Retype, word for word, the line holding "Click the Baidu Baike logo" and each line after it down to the end of the data; pictures are not copied.

▶ Collected data:

========

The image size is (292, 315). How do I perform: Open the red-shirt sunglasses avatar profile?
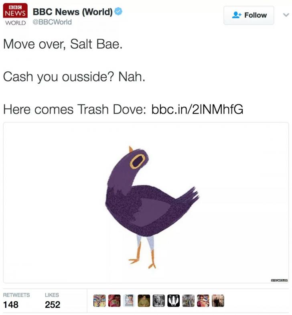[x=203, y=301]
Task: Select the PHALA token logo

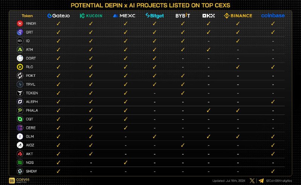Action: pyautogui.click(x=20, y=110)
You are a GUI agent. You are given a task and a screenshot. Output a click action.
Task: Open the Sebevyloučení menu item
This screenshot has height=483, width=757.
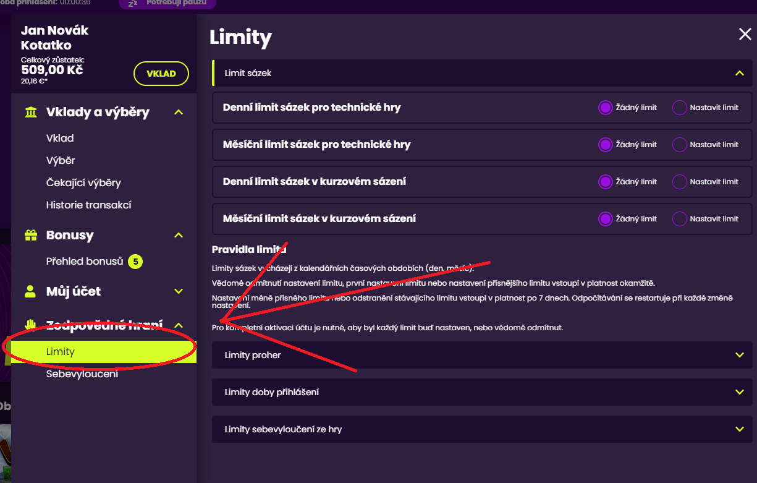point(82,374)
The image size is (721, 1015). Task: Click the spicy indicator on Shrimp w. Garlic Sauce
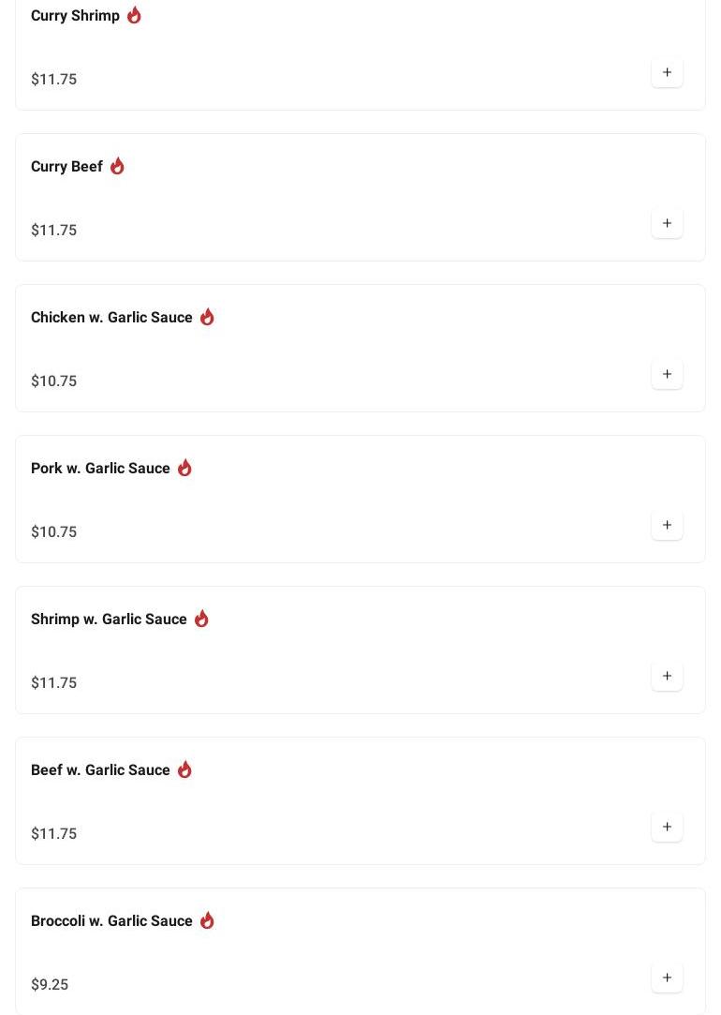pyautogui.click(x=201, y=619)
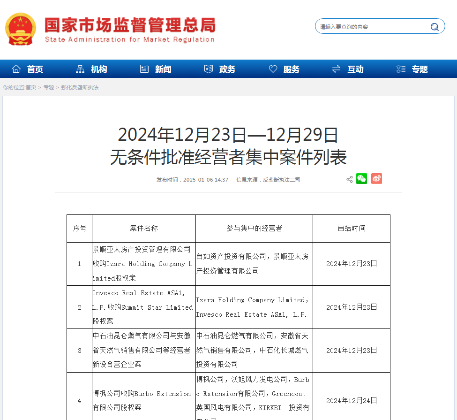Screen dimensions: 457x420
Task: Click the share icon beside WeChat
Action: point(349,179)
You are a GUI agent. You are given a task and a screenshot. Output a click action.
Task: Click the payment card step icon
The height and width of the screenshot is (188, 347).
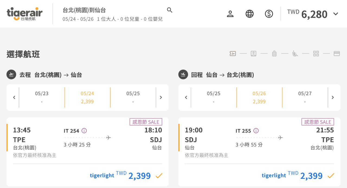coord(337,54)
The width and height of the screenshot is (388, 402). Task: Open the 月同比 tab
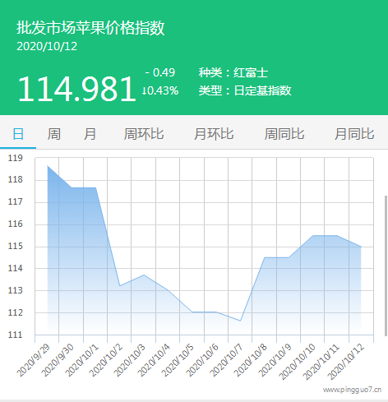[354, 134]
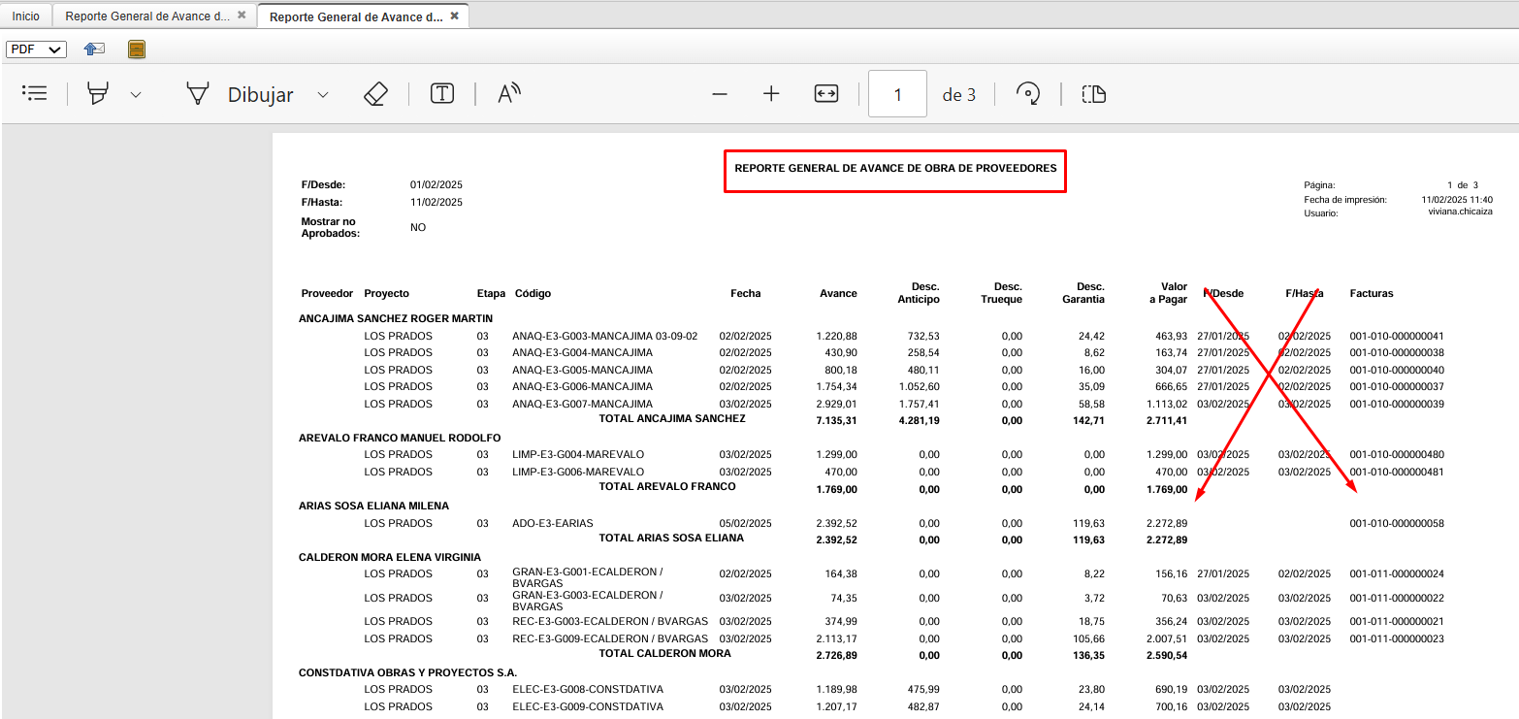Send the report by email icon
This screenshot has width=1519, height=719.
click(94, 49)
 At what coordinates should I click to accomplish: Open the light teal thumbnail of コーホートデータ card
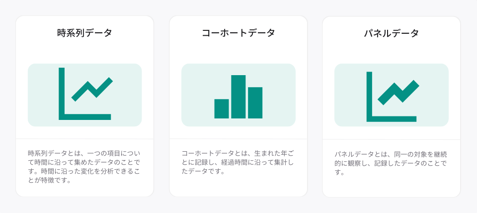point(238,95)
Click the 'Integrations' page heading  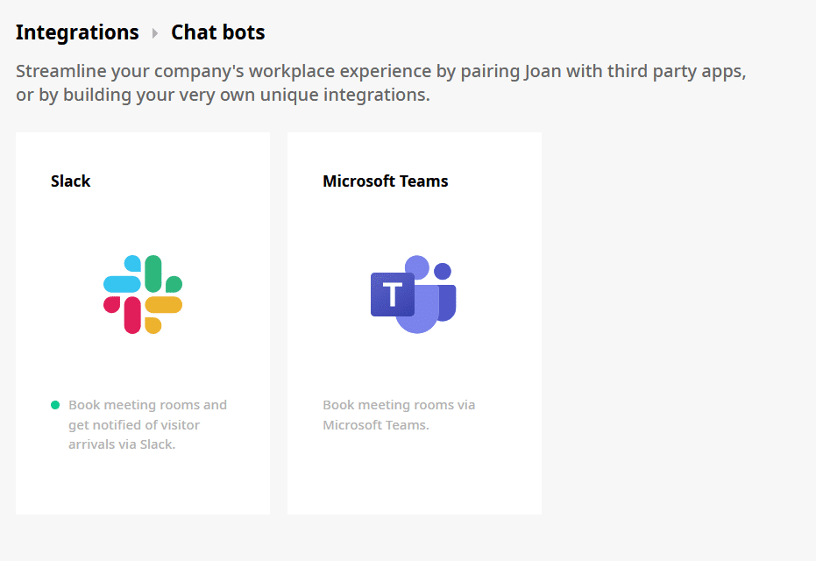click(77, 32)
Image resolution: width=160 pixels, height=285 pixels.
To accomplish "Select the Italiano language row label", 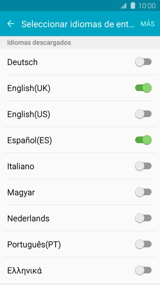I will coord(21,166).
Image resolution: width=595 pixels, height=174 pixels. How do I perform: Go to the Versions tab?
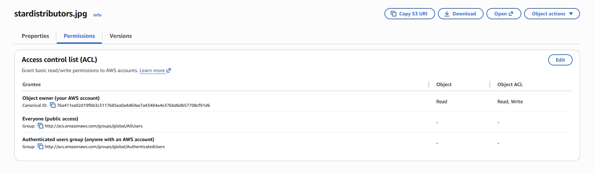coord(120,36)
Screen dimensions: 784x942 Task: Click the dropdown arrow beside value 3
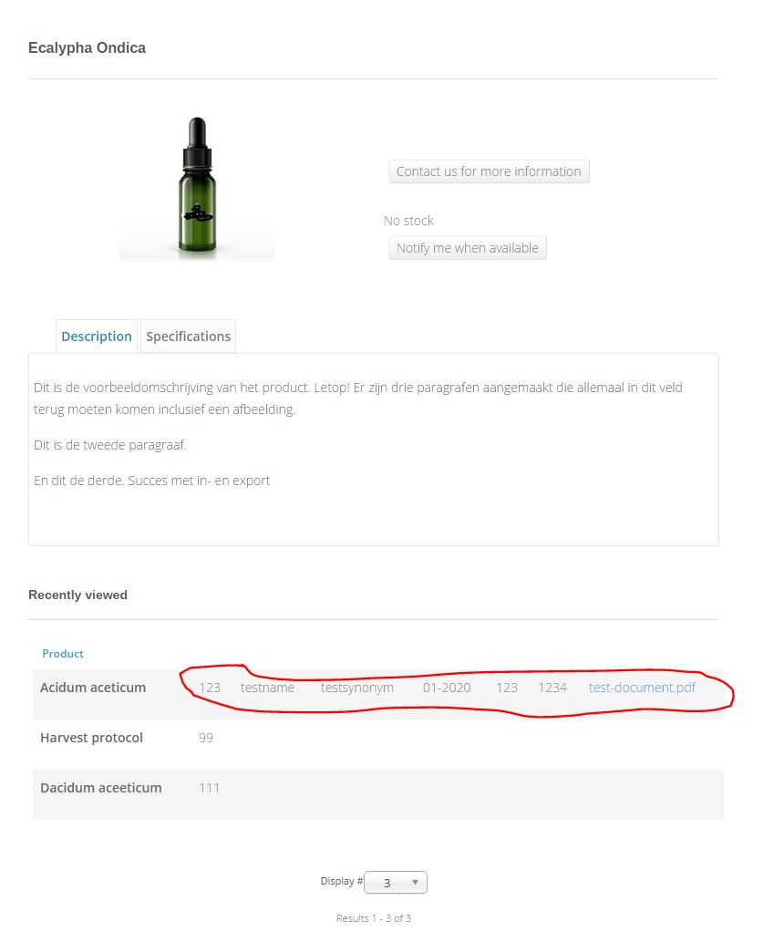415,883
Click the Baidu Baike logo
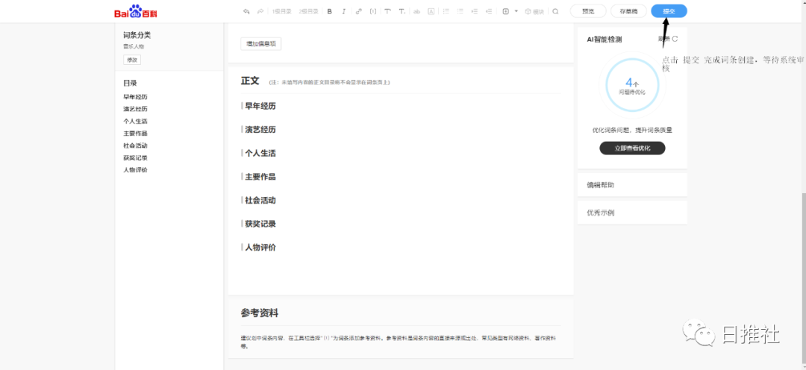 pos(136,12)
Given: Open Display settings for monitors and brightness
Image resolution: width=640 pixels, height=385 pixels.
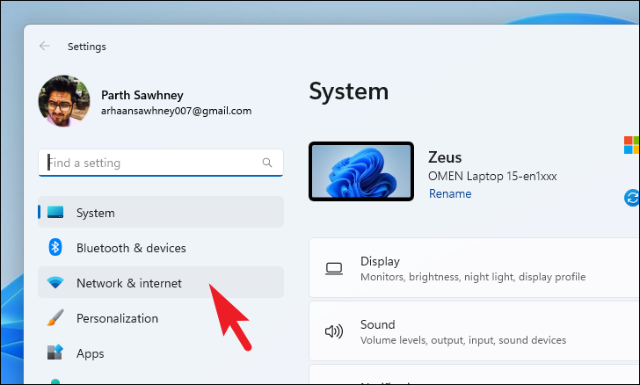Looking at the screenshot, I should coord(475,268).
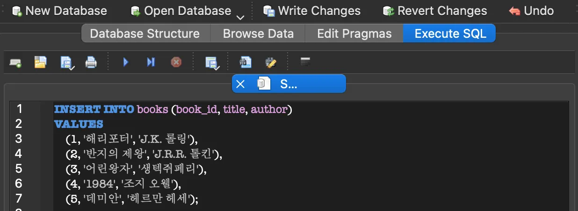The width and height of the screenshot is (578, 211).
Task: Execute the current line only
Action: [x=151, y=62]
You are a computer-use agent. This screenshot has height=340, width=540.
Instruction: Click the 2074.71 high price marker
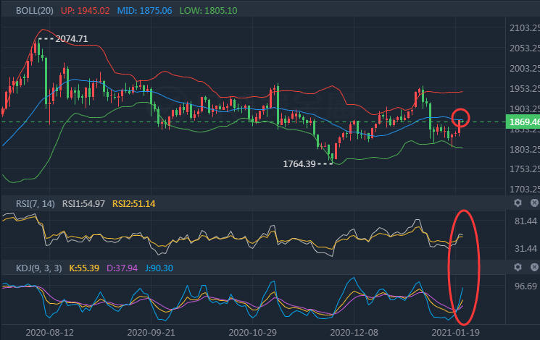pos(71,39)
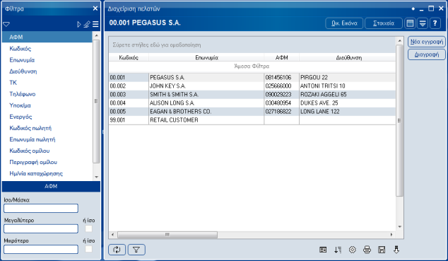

========

▶ The completed task:
Click the Baidu Baike logo
 pos(136,12)
Given: Open Display settings for monitors and brightness
Image resolution: width=640 pixels, height=385 pixels.
Looking at the screenshot, I should coord(475,268).
The width and height of the screenshot is (578, 211).
Task: Execute the current line only
Action: [x=151, y=62]
You are a computer-use agent. This screenshot has height=340, width=540.
Instruction: Click the 2074.71 high price marker
pos(71,39)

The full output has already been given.